┌─ TEXTE À LIRE
Enfin bon, nous roulons jusqu'à Slocan et suivons les indications "Valhalla" qui semblent aller dans la bonne direction et nous voilà en effet sur une petite route de graviers qui monte dans la montagne. Les français nous ont dit qu'ils ne pensaient pas qu'on pouvait monter cette route sans 4x4 mais Tim du camping était plus optimiste. Le pdf que j'ai telechargé (et qui maintenant que je suis dans le parc fait un peu plus de sens) évoque une "rough road" et "high clearance vehicle 4x4 advised". Comme je l'ai dit, le dépliant ne mentionne rien du tout. Déjà, nous découvrons qu'il faut rouler 25 kilomètres. Heureusement, au départ, aucun problème et nous avançons donc : advienne que pourra !
C'est seulement lorsque nous arrivons dans les hauteurs que la route devient plus difficile. Il y a quelques gros cailloux, des trous un peu plus importants. Nous continuons, espérant se rapprocher du début de la balade. Alors que nous pensons être proches, nous arrivons sur une grande pente où est arrêtée une autre voiture, non 4x4. Un couple sort : ils sont en fait en pleine marche arrière n'ayant pas réussi à grimper la pente et ayant donc décidé de partir à pied... D'après leur GPS, le début de la randonnée devrait être dans 2km.
Nous observons la pente à notre tour : elle est très raide et surtout bien défoncée. De peur de rester coincés, nous nous arrêtons là nous aussi et préparons nos affaires. Il est 10h, nous prenons quelques provisions pour ce midi, de l'eau, un pschit à ours, les vestes et de la crème solaire. Et nous voilà partis. La route est jolie, nous sommes entourés de forêt et de beaux pics rocheux se détachent sur le ciel. Il semble que ce soit notre but bien qu'ils paraissent très loin (en fait, on monte sur un pic un peu plus proche mais que l'on ne voit pas). La route monte mais, en ce début de journée, je ne m'en sors pas trop mal... Le seul problème, ce sont les gros taons qui nous poursuivent.
Après un moment, nous croisons l'autre couple dépité qui a décidé de faire demi-tour. Je comprends ce qui les a découragé : la route prend un tournant en épingle et semble partir dans la mauvaise direction... Bon, nous avons de quoi marcher une journée et rien à perdre : nous continuons. Le GPS de Seb indique que nous avons déjà fait deux kilomètres. En plus, le taon qui nous embêtait nous a laissé pour l'autre couple !
└─
◆ **LISTE DES TÂCHES**:
(a) Répondez à ces questions sur le récit de randonnée :
(i) Combien de kilomètres faut-il rouler sur la route de graviers ?
(ii) D'après le GPS du couple, à quelle distance se trouve le début de la randonnée ?
(iii) Quelle heure est-il quand les narrateurs préparent leurs affaires pour partir à pied ?
(b) Recopiez, dans le récit de randonnée, le passage allant de "Nous observons la" jusqu'à "qui nous poursuivent.".
(c) Reprenez le récit de randonnée là où il s'arrête et écrivez la suite.
┌─ DONNÉES AFFICHÉES
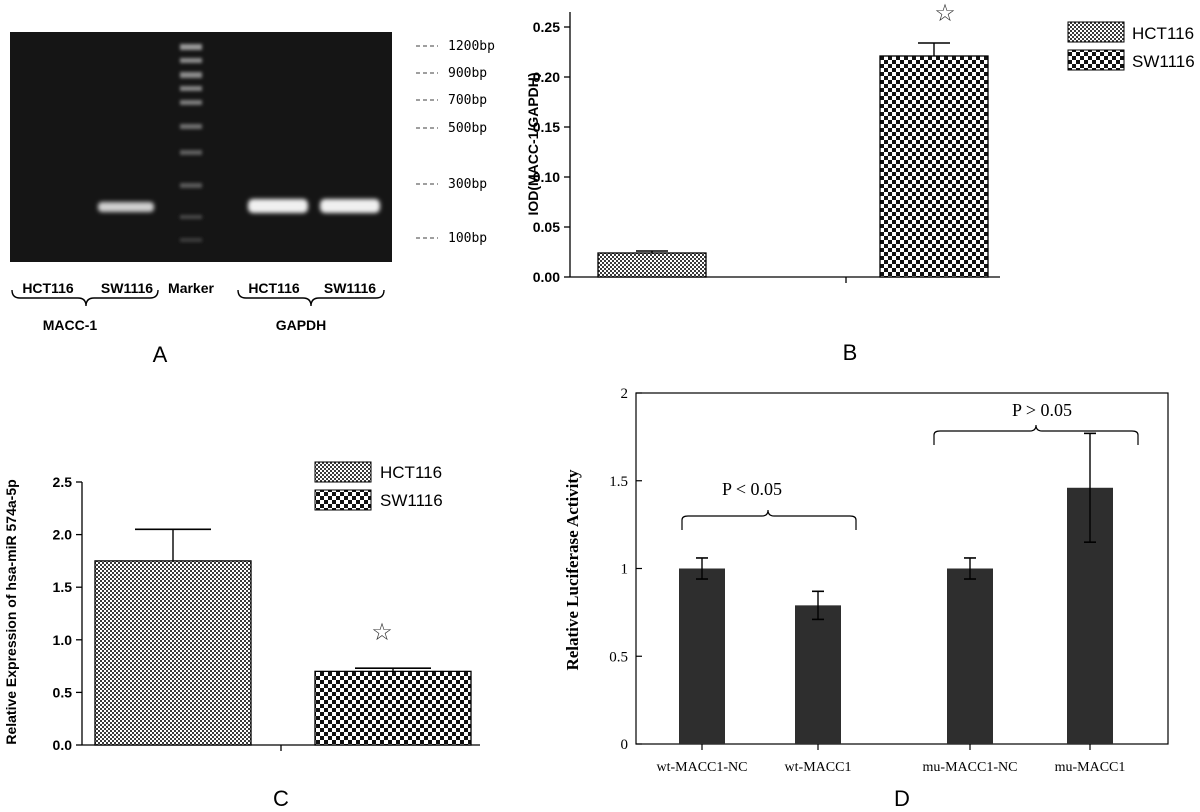 Image resolution: width=1200 pixels, height=812 pixels. Describe the element at coordinates (456, 142) in the screenshot. I see `bp-marker-labels: 1200bp 900bp 700bp 500bp 300bp 100bp` at that location.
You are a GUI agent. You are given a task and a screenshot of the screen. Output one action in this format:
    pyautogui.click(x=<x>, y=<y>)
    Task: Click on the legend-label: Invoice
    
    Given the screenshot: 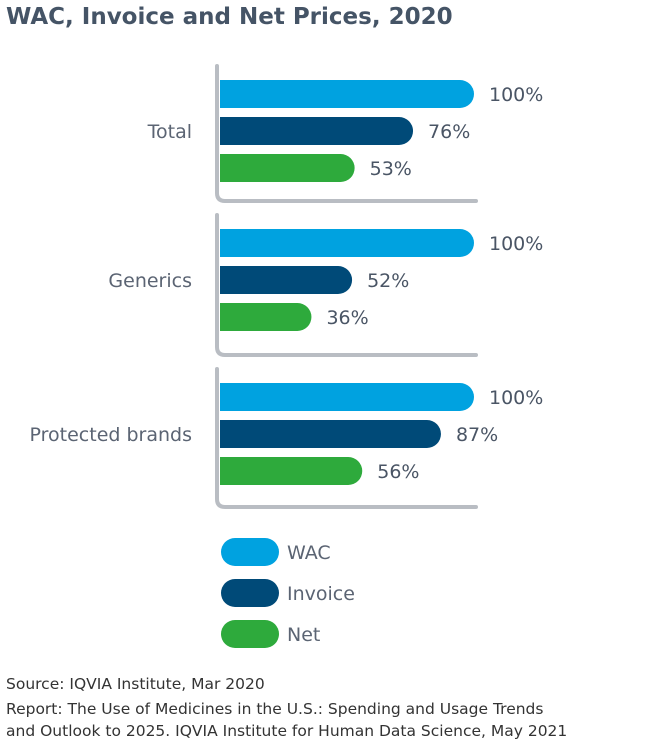 What is the action you would take?
    pyautogui.click(x=321, y=594)
    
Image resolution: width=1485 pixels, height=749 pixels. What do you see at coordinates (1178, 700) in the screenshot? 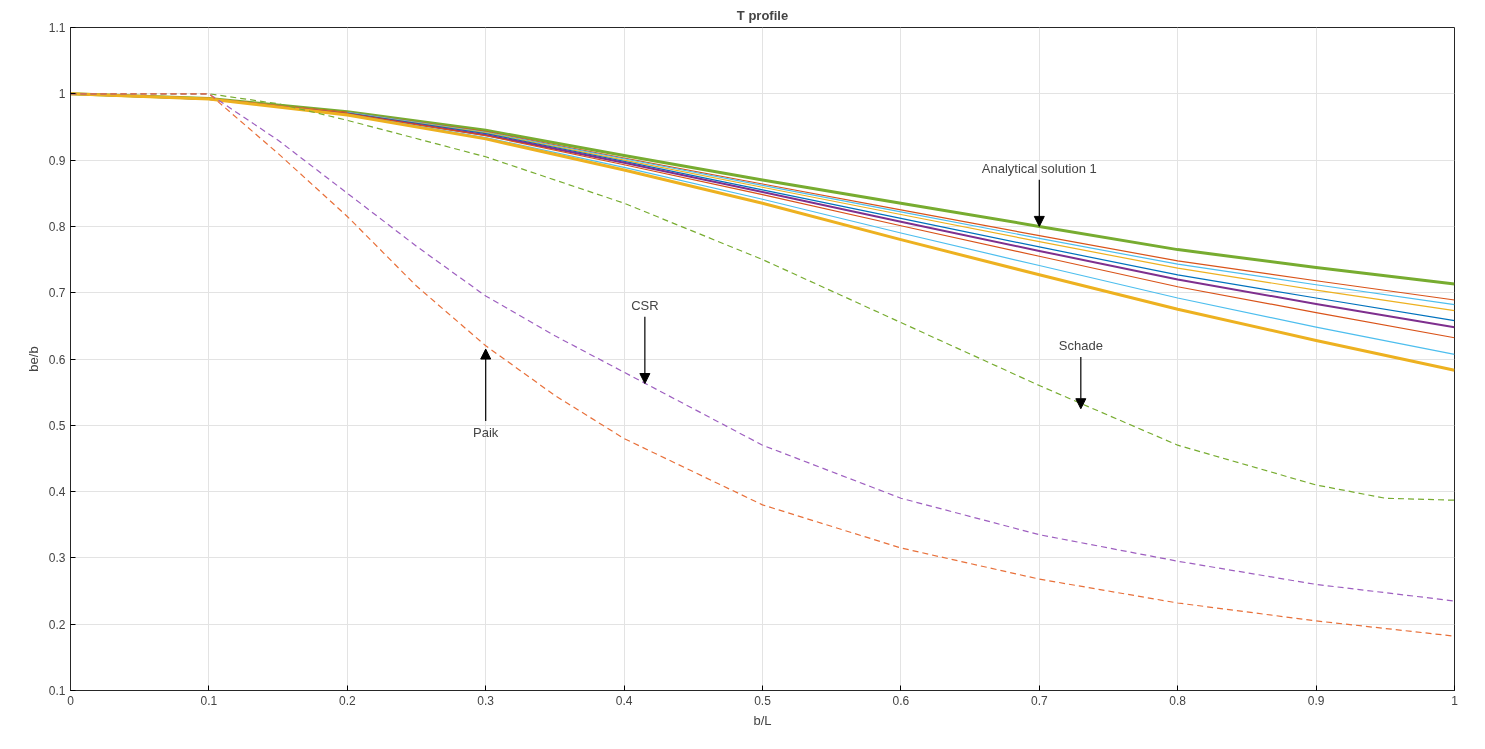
└─
◆ **LISTE DES RÉPONSES**:
(a)
(i) 25 kilomètres.
(ii) 2 km.
(iii) 10h.

(b)
Nous observons la pente à notre tour : elle est très raide et surtout bien défoncée. De peur de rester coincés, nous nous arrêtons là nous aussi et préparons nos affaires. Il est 10h, nous prenons quelques provisions pour ce midi, de l'eau, un pschit à ours, les vestes et de la crème solaire. Et nous voilà partis. La route est jolie, nous sommes entourés de forêt et de beaux pics rocheux se détachent sur le ciel. Il semble que ce soit notre but bien qu'ils paraissent très loin (en fait, on monte sur un pic un peu plus proche mais que l'on ne voit pas). La route monte mais, en ce début de journée, je ne m'en sors pas trop mal... Le seul problème, ce sont les gros taons qui nous poursuivent.

(c)
La route est barrée d'un gros rocher tombé de la falaise, ce qui rend le passage difficile pour les véhicules. C'est indiqué sur mon PDF ! D'après ce que je comprends, nous sommes à 2km du départ. D'ailleurs, nous croisons deux jeunes femmes en 4x4 qui en reviennent et nous confirment l'information. Nous repartons motivés. Cependant, la nouvelle orientation de la route n'est pas à mon avantage. Le soleil me fait face et, même avec mon chapeau, je souffre de la chaleur. Il n'y a pas d'ombre; j'ai l'impression de bouillir. Je voudrais me jeter dans les fourrés juste pour être au frais. Mais je continue, douloureusement. Je repense à l'eau fraîche de la rivière à Kimberley, à la douce sensation quand on plonge dedans. Quand enfin nous croisons un court d'eau, je me precipite pour mouiller mon chapeau, mes vêtements, ma tête dans le torrent. Rafraîchie, je vais mieux et, alors que je remonte, un 4x4 s'arrête. Ils sont en route pour la balade et nous proposent de nous déposer. Il ne reste qu'un dernier kilomètre mais c'est déjà ça ! Ce sont des canadiennes, originaires du coin mais qui n'ont jamais pris le temps de monter là-haut.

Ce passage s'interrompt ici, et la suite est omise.